◆ Task to carry out
List every line below containing "field".

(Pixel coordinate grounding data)
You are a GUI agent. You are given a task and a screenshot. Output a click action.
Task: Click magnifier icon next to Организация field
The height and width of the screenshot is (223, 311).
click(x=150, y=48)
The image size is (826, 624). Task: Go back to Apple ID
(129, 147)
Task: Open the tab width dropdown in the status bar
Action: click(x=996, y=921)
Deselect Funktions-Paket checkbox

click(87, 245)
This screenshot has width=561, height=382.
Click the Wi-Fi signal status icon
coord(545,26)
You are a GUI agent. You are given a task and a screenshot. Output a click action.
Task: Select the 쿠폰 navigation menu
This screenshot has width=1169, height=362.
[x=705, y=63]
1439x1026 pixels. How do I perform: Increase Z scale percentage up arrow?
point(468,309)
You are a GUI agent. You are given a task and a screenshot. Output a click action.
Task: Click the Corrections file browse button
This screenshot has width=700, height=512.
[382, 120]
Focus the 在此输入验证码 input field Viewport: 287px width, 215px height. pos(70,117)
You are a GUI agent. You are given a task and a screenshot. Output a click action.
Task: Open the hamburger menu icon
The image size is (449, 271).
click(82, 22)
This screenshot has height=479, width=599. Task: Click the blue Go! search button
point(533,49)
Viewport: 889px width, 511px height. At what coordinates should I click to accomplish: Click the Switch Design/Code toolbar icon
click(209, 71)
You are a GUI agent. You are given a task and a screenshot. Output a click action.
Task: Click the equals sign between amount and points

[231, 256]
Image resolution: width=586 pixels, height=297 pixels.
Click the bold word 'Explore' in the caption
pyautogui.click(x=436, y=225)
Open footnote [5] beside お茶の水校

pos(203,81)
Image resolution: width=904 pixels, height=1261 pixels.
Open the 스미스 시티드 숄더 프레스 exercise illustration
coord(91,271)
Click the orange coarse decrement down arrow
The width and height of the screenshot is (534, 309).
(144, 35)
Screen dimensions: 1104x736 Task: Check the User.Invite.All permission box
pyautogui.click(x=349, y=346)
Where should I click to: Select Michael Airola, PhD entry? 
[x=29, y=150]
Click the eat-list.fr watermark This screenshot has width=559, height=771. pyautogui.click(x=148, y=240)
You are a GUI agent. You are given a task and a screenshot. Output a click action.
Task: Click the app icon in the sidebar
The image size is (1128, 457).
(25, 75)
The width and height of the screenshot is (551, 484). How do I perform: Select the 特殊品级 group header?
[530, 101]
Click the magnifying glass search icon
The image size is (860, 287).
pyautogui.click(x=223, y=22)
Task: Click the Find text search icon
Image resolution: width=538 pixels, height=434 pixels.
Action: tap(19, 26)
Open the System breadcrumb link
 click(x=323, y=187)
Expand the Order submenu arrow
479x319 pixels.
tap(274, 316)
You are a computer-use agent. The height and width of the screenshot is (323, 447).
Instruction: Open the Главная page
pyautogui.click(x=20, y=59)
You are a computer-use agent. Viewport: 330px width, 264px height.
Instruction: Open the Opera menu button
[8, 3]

◆ Answer area
Task: Click magnifier icon next to Организация field
Focus the 在此输入验证码 input field Viewport: 287px width, 215px height. pos(70,117)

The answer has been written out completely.